▸ Excerpt

※

Today, Education and Labor Committee Republican Leader Virginia Foxx (R-NC) spoke in opposition to H.R. 2062, the Protecting Older Workers Against Discrimination Act, which is duplicative of existing anti-discrimination statutes and rewards lawyers instead of workers.

Foxx delivered the following prepared remarks on the House floor:
 
"Every worker, including older Americans, should have the law on their side to protect them from workplace discrimination.
 
"The good news is existing federal statutes already prohibit workplace discrimination.
 
"Despite what Democrats may have you believe, there are a number of laws protecting Americans of all ages against discrimination in the workplace.
 
"The Civil Rights Act of 1964 (CRA), the Age Discrimination in Employment Act of 1967 (ADEA), the Rehabilitation Act of 1973 (Rehab Act), and the Americans with Disabilities Act of 1990 (ADA), make employment discrimination based on an individual’s race, color, religion, sex, national origin, age, or disability unlawful.
 
"My Republican colleagues and I appreciate the stated purpose behind H.R. 2062. Age discrimination is wrong. But the bill before us today is fundamentally flawed and a classic example of a solution in search of a problem.

※

Pointing records for text and elements

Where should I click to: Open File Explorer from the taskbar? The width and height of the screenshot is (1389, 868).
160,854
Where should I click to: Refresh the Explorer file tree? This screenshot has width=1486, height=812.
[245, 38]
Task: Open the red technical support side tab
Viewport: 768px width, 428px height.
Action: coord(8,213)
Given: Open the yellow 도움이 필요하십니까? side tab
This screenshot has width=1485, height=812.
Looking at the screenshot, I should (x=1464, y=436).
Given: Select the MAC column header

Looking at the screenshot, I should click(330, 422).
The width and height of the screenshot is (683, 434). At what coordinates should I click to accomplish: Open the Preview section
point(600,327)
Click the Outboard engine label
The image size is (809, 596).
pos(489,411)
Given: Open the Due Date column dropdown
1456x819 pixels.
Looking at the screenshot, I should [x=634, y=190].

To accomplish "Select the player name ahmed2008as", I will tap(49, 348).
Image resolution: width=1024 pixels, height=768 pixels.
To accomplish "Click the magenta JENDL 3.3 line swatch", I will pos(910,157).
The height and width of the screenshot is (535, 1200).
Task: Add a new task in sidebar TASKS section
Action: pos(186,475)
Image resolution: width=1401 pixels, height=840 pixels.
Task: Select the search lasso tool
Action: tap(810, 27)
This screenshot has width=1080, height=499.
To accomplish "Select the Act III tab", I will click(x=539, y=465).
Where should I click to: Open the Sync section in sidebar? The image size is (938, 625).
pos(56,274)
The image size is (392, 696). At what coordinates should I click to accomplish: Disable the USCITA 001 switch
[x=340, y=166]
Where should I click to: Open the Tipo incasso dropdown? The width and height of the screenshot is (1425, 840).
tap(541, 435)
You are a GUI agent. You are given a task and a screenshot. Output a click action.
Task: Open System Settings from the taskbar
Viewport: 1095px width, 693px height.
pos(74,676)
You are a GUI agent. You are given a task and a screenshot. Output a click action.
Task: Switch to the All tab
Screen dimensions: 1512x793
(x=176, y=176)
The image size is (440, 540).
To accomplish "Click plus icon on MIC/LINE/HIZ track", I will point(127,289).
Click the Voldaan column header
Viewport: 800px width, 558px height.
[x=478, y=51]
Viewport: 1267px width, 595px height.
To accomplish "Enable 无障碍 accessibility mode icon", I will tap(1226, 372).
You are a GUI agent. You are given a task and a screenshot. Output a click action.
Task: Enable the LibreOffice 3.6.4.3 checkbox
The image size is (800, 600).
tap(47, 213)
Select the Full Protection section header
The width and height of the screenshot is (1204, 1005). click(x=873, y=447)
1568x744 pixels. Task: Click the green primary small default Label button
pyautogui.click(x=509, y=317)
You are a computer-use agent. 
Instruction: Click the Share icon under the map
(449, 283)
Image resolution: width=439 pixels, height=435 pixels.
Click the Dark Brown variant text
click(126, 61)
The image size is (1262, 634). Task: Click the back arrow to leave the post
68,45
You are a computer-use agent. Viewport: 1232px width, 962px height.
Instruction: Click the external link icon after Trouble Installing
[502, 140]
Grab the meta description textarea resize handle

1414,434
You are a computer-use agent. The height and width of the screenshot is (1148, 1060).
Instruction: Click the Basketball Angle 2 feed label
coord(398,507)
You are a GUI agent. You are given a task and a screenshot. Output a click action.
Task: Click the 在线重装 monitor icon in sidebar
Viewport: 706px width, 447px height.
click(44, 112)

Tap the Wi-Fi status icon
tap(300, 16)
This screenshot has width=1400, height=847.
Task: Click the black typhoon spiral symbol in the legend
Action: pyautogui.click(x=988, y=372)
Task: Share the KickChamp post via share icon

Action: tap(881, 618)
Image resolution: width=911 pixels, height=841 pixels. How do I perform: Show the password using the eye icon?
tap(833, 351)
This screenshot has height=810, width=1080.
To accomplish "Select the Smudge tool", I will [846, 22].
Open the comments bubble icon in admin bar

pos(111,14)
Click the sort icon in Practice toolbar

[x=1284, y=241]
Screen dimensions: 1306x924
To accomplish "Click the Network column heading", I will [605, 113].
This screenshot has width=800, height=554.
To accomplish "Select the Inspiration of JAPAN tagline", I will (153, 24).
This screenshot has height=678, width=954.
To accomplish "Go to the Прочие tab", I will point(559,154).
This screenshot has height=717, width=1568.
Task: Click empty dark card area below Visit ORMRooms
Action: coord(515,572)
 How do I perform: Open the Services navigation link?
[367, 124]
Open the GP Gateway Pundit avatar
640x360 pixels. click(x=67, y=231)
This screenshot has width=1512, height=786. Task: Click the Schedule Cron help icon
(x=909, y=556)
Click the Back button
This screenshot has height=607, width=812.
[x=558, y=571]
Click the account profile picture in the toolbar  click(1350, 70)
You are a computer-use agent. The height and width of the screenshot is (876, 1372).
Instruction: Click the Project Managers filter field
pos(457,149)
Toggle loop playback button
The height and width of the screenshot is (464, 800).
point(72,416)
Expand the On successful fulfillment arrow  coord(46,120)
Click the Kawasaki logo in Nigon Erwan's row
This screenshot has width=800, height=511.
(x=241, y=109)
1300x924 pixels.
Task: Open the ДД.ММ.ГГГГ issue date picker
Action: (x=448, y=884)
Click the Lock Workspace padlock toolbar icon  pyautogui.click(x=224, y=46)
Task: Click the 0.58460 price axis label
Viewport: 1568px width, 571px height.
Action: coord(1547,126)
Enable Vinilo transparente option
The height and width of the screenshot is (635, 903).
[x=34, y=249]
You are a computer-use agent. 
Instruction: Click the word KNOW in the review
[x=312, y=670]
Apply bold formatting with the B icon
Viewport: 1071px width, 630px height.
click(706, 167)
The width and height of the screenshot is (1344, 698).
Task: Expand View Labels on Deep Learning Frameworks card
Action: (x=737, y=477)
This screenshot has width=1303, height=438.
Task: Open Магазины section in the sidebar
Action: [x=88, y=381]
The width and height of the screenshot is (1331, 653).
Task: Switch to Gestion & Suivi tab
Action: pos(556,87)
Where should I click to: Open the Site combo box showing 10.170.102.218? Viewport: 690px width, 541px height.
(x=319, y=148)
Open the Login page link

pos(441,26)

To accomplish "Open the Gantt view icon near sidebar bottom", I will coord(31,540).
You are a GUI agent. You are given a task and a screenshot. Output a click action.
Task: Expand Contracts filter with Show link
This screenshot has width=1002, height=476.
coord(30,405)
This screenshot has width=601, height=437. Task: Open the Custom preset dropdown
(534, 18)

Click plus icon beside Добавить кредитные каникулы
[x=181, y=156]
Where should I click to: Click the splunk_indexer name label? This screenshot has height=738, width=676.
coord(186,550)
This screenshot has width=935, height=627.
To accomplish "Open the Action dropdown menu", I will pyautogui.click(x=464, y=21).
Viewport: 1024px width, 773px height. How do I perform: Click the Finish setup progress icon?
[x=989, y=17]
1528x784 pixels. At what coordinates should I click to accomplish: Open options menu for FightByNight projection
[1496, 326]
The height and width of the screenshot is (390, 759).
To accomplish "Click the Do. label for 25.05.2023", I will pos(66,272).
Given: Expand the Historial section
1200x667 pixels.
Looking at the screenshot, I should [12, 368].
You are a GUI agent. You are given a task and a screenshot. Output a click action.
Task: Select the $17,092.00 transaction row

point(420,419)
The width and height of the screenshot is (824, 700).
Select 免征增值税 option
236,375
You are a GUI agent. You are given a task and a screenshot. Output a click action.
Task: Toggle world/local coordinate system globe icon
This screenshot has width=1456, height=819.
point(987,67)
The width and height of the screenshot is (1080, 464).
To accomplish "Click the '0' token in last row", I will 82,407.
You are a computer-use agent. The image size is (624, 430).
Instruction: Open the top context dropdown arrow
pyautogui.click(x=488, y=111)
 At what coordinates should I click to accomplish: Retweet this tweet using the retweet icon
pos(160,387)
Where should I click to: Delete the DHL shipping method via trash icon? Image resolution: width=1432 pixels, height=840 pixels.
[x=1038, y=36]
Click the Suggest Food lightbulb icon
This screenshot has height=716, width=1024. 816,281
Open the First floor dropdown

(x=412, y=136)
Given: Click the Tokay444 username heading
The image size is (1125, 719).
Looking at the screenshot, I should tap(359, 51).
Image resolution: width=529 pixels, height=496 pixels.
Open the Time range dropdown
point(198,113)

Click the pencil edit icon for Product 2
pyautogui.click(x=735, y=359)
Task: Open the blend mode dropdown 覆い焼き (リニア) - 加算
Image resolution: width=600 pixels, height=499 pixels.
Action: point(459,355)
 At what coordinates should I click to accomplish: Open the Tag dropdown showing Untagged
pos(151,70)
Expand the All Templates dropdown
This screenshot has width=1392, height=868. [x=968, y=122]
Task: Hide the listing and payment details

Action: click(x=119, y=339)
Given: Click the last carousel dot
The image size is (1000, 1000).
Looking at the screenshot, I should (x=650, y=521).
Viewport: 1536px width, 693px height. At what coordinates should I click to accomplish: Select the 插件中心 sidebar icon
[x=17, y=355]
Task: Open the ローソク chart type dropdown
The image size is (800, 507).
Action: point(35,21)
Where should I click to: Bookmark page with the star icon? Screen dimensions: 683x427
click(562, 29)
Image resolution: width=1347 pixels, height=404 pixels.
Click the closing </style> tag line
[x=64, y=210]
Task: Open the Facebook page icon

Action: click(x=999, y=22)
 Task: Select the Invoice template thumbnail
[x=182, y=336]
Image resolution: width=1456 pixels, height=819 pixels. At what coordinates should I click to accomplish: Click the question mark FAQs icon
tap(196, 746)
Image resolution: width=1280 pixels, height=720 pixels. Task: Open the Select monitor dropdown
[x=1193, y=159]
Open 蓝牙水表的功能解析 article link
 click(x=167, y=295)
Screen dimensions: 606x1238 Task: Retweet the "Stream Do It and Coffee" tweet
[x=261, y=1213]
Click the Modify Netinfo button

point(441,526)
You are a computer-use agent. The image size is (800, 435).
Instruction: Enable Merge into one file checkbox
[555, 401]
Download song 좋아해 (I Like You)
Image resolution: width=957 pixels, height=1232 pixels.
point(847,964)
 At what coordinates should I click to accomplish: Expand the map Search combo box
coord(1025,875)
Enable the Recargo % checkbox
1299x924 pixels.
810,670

※

▸ Work to do
Copy the statement on H.R. 2062, starting at "Foxx delivered the" and ending at "from workplace discrimination.", and replace "prepared remarks" with "written remarks".

▸ Completed exercise
Foxx delivered the following written remarks on the House floor:
 
"Every worker, including older Americans, should have the law on their side to protect them from workplace discrimination.